AJS23 v Minister for Immigration, Citizenship and Multicultural Affairs

Case

[2025] FedCFamC2G 182

18 February 2025


FEDERAL CIRCUIT AND FAMILY COURT OF AUSTRALIA

(DIVISION 2)

AJS23 v Minister for Immigration, Citizenship and Multicultural Affairs [2025] FedCFamC2G 182

File number(s): BRG 71 of 2023
Judgment of: JUDGE EGAN
Date of judgment: 18 February 2025
Catchwords: MIGRATION – Whether the Tribunal failed to evaluate and consider a report purporting to constitute new country information – where report irrelevant to considerations - where no jurisdictional error established – where application dismissed.
Legislation: Migration Act (1958) (Cth), s. 65 and s. 477(2)

Cases cited:

BLD16 v Minister for Immigration and Border Protection [2017] FCA 1400

LPDT v Minister for Immigration, Citizenship, Migrant Services and Multicultural Affairs (2024) 98 ALJR 610

Minister for Immigration and Border Protection v MZYTS (2013) 230 FCR 431

MZYYO v Minister for Immigration and Citizenship (2013) 214 FCR 68

Division: Division 2 General Federal Law
Number of paragraphs: 26
Date of last submission/s: 11 December 2024
Date of hearing: 21 November 2024
Place: Brisbane
Counsel for the Applicant: Mr A. Shah of Counsel
Solicitor for the Applicant: Allens
Counsel for the Respondents: Mr J. Byrnes of Counsel
Solicitor for the Respondents: Clayton Utz

ORDERS

BRG 71 of 2023

FEDERAL CIRCUIT AND FAMILY COURT OF AUSTRALIA (DIVISION 2)

## Provided material
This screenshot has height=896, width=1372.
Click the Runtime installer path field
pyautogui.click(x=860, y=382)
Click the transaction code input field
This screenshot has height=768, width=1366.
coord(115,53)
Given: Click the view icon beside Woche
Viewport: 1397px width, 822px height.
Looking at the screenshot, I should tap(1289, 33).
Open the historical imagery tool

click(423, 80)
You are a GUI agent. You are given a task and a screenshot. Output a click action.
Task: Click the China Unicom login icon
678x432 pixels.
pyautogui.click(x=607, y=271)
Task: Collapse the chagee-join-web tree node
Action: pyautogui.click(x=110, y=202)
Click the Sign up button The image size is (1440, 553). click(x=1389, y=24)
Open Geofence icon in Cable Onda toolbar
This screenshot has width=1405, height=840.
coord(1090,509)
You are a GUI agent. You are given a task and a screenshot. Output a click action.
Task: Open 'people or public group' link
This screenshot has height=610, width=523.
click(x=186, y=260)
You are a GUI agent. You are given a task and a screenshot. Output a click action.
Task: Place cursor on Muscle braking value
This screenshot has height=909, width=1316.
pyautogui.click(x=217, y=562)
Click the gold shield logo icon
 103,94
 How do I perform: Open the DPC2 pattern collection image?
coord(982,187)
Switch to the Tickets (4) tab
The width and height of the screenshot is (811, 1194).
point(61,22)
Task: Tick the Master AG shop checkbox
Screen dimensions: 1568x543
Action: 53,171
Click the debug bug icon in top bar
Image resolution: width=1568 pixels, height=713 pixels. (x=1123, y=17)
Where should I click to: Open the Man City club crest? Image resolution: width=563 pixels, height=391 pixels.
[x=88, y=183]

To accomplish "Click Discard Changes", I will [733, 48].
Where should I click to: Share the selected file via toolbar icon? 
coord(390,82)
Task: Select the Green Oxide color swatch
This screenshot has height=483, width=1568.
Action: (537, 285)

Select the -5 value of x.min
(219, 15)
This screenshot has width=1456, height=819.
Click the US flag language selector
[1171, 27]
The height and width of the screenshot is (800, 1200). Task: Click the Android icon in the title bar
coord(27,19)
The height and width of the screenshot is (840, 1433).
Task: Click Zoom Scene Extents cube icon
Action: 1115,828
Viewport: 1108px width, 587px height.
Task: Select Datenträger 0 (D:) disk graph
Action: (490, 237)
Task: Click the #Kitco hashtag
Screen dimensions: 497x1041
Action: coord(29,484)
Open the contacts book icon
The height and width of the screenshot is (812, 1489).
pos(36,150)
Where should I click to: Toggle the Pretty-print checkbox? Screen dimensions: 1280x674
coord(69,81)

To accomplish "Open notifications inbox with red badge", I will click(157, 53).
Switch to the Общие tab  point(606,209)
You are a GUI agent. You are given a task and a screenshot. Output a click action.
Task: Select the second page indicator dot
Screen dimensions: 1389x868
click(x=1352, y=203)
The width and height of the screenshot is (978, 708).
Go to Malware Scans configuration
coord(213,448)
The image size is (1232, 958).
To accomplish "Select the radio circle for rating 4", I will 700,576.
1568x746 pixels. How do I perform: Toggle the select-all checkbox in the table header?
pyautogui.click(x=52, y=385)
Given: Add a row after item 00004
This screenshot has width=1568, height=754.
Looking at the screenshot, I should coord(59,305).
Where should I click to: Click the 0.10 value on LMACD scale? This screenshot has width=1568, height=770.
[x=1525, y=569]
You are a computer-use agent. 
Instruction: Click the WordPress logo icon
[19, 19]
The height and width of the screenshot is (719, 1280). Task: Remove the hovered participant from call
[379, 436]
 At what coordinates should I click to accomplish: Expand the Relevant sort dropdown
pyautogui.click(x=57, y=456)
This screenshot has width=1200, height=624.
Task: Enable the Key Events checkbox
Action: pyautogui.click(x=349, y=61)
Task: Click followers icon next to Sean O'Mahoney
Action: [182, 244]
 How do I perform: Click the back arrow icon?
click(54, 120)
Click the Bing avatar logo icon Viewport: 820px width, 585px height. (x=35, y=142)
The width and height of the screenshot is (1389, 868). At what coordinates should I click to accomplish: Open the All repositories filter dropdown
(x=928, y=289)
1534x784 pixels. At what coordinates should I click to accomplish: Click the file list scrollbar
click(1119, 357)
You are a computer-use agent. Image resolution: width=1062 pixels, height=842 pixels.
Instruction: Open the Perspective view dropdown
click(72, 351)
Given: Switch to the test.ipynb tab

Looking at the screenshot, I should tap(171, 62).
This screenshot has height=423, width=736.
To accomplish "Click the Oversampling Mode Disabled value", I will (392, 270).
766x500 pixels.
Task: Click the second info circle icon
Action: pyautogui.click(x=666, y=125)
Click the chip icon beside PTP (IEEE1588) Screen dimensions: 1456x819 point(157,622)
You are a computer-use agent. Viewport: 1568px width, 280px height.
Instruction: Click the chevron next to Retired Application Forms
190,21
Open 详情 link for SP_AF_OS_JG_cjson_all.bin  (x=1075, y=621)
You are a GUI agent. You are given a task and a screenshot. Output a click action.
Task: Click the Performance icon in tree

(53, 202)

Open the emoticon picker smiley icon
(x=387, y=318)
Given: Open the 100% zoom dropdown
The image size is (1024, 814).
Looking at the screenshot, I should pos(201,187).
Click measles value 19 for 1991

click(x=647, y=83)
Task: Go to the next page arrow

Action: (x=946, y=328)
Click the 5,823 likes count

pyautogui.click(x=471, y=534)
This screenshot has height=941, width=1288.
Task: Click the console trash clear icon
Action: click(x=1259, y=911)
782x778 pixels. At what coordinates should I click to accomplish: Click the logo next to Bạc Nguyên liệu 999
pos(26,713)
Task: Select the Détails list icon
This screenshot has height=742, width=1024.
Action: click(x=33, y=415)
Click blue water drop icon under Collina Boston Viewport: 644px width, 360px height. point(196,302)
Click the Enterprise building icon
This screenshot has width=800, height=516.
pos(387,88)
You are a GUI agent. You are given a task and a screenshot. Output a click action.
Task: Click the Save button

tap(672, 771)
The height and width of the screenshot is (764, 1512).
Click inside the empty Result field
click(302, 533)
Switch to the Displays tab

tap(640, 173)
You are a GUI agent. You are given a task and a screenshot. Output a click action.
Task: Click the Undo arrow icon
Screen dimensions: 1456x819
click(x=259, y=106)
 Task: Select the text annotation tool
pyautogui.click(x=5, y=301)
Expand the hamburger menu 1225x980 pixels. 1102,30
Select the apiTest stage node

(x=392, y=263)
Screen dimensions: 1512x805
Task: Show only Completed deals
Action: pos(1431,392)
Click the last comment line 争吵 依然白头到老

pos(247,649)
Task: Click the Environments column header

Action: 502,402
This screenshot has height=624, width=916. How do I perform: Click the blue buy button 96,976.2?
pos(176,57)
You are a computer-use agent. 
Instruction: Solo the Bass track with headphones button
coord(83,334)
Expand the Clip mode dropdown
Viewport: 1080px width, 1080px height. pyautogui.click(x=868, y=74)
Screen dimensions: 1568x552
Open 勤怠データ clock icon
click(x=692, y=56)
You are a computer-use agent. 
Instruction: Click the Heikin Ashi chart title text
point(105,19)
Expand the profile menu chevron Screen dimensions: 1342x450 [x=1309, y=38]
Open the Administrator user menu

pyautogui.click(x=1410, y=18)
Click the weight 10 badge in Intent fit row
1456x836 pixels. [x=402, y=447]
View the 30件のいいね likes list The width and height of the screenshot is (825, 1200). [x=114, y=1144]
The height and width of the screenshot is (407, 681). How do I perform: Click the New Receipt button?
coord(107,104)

## What is asked
From the court judgment above, reproduce the passage between "File number(s): BRG 71" and "and s. 477(2)", inclusive.

## Answer
File number(s): BRG 71 of 2023
Judgment of: JUDGE EGAN
Date of judgment: 18 February 2025
Catchwords: MIGRATION – Whether the Tribunal failed to evaluate and consider a report purporting to constitute new country information – where report irrelevant to considerations - where no jurisdictional error established – where application dismissed.
Legislation: Migration Act (1958) (Cth), s. 65 and s. 477(2)